Since 4 December 2020, he has been serving as the Minister of Justice and Human and Minority Rights in the Government of Montenegro and the cabinet of Zdravko Krivokapić. By his political opponents, Leposavić has been labelled a Serbian nationalist.

He was dismissed from the post of the Minister of Justice and Human and Minority Rights in the Government of Montenegro on 17 June 2021 after a majority of the MP's voted for his dismissal following his comments regarding Srebrenica genocide. 43 MPs voted in favor of his dismissal, 27 voted against, whereas 10 were neutral.

== Controversy ==

=== Srebrenica massacre statement ===
Leposavić became the subject of controversy after he stated in the Parliament of Montenegro that he was ready to admit that the "act of genocide happened in Srebrenica when it was unequivocally determined". He said he would "certainly not deny the legal importance of the decisions of international bodies" even though the International Crime Tribunal for the former Yugoslavia, which ruled that genocide happened in Srebrenica, "completely lost its legitimacy when it was determined that the evidence of the Council of Europe rapporteur on the extraction and trafficking of organs of Serb civilian victims in Kosovo was destroyed in that court". The US and British embassies in Podgorica condemned his comments and the US embassy immediately called the Montenegrin government to take a clear stance and "unequivocally condemn the massacre and call it what it was – genocide". In response, the Montenegrin government officially declared that "respects […] the Declaration of Acceptance of the Resolution of the European Parliament adopted by the Parliament of Montenegro in 2009, which condemns the crime of genocide in Srebrenica committed in 1995, as well as all other war crimes committed during the conflict in the former Yugoslavia".
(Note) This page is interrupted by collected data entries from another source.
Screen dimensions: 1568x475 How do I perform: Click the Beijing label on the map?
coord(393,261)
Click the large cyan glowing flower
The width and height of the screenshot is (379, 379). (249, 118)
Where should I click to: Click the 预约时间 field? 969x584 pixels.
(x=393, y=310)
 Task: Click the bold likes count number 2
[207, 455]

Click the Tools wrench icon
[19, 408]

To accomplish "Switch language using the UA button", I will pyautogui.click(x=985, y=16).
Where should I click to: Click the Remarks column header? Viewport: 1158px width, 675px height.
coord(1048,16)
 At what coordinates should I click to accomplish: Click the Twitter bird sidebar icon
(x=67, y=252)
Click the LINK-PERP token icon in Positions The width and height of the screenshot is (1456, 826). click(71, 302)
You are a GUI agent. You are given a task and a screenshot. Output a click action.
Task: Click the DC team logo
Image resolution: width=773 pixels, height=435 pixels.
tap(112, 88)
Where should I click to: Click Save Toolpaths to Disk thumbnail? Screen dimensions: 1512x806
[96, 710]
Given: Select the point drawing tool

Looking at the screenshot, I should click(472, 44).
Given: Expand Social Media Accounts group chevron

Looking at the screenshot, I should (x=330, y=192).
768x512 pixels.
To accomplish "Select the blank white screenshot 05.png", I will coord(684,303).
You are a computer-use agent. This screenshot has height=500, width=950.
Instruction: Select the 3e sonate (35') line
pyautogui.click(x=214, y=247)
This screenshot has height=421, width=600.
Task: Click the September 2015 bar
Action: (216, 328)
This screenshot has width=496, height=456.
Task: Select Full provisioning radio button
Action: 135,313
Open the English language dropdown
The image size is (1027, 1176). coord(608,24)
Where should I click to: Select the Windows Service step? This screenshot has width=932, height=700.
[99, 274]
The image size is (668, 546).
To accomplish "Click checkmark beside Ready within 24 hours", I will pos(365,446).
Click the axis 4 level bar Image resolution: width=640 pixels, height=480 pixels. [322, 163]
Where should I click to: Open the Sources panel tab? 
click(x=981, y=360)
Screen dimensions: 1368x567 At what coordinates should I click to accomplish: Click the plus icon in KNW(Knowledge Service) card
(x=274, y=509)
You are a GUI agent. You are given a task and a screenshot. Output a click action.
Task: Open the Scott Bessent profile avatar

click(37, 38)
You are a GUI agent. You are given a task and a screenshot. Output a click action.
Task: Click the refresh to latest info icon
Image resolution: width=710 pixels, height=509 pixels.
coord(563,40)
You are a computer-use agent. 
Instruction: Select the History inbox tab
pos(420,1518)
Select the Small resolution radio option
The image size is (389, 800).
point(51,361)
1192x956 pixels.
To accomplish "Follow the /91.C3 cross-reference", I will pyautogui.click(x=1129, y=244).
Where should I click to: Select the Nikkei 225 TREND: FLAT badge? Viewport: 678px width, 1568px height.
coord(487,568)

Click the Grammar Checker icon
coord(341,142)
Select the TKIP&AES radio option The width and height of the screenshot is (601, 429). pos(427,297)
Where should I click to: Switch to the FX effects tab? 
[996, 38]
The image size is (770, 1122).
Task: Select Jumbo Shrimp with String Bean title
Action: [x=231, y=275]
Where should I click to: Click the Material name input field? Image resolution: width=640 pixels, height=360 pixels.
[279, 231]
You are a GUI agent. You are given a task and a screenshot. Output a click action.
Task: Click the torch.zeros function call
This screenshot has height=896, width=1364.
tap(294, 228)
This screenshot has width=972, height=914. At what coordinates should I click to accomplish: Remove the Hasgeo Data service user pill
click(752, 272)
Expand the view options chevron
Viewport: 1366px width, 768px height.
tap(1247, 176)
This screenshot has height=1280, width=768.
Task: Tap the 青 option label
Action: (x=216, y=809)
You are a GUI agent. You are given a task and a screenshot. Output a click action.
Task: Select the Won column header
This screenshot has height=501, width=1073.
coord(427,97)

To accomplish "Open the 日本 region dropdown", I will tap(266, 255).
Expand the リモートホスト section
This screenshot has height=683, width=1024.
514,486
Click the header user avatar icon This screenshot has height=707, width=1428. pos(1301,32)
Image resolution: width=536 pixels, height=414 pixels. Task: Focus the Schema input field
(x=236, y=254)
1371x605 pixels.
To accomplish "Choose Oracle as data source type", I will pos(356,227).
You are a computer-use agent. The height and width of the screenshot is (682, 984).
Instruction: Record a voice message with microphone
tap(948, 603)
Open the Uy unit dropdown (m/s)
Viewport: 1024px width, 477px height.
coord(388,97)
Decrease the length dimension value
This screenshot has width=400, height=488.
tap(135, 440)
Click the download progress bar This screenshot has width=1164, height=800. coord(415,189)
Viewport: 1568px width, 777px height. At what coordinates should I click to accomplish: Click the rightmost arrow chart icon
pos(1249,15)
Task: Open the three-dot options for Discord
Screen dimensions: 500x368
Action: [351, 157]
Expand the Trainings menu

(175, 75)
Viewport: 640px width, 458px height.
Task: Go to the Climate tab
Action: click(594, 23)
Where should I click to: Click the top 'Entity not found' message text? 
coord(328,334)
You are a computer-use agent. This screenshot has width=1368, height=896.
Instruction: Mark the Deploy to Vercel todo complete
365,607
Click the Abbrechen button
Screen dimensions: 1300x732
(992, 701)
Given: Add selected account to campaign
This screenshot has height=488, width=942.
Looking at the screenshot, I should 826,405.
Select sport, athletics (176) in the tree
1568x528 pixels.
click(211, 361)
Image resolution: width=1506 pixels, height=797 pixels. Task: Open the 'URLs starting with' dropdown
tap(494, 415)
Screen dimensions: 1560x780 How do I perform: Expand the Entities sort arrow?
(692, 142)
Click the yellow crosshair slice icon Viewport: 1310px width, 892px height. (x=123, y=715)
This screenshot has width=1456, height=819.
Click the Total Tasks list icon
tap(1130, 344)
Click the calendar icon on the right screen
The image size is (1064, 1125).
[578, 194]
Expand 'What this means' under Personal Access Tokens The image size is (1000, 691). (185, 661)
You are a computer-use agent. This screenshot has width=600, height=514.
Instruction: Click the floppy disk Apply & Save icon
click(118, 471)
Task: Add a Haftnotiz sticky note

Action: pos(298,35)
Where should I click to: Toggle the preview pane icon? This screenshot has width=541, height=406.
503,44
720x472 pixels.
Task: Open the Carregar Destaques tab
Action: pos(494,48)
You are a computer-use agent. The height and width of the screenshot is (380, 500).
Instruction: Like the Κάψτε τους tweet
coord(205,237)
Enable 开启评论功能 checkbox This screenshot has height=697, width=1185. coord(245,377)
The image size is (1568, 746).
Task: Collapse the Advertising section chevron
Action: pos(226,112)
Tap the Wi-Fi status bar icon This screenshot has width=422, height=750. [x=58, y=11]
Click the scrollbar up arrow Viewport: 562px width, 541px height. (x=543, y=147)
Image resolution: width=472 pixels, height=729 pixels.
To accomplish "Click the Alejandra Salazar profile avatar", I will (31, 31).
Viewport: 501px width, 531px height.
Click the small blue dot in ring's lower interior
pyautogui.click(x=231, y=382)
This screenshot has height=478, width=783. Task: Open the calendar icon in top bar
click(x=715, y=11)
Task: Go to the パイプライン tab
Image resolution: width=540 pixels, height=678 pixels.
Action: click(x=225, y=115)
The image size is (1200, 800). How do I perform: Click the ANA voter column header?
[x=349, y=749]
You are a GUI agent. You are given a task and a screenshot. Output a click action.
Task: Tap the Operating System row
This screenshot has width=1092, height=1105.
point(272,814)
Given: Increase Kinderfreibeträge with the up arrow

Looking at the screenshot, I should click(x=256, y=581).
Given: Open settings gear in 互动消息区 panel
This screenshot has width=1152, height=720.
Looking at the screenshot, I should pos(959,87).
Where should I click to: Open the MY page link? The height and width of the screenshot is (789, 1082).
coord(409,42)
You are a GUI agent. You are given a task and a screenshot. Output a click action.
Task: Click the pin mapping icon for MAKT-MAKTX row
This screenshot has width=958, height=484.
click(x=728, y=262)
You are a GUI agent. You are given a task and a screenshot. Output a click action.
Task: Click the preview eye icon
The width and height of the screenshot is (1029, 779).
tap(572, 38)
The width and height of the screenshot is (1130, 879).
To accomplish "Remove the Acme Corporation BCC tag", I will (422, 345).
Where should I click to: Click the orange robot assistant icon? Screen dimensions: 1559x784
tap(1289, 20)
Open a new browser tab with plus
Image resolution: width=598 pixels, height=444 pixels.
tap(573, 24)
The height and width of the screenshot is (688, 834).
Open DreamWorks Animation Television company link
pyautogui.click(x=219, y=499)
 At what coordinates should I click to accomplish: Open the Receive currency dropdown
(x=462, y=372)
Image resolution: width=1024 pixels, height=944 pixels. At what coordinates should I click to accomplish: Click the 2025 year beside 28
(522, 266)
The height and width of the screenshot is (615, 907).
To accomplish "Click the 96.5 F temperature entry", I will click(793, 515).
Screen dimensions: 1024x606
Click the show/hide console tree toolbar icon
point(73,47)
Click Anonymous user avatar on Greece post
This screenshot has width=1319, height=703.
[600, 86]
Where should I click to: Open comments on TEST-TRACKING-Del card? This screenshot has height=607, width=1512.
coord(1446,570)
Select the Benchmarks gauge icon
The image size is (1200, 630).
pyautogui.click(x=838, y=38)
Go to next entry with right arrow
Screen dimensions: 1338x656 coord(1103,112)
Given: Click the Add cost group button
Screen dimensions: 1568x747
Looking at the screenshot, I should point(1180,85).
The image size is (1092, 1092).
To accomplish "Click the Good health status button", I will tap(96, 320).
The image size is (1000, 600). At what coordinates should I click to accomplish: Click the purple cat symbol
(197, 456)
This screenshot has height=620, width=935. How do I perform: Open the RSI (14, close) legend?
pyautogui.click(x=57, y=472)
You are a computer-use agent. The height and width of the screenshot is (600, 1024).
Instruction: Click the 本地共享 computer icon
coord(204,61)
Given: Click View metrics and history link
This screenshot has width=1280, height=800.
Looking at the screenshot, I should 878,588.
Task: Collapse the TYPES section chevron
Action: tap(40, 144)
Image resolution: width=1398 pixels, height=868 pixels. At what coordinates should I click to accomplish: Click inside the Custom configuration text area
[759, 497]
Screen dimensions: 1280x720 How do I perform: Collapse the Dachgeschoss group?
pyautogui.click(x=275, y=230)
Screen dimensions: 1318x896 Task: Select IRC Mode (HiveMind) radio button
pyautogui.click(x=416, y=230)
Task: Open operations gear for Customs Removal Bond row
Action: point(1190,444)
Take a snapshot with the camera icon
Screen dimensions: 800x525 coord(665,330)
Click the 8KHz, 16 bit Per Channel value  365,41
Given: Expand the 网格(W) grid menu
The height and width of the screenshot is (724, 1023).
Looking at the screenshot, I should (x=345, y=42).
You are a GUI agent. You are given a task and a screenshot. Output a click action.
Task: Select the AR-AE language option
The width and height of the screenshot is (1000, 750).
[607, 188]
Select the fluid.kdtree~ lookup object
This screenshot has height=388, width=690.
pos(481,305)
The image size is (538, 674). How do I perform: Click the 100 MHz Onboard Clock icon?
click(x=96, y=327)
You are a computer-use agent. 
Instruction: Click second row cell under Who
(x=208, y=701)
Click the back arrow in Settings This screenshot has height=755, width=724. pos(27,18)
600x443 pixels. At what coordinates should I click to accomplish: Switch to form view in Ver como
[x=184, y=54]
On 5 April 2021, Prime Minister Krivokapić announced that he sent a proposal for Leposavić's removal due to his stance on Srebrenica to the Parliament of Montenegro, while the head of the Democratic Front (DF) parliamentary group Slaven Radunović stated that every "Serb in Montenegro has the same stance as Leposavić" and that "while DF exists, his removal will not happen". On the same day, protests were held in multiple cities in Montenegro against Leposavić's removal. Leposavić announced that he will not resign and that he will perform his job until the parliament removes him and stated that the members of the government "were not elected by foreign allies, but by citizens through their MP's".

== Personal life ==
Leposavić is married to a Vietnamese-American Vy Nguyen who works in the United States Department of Defence.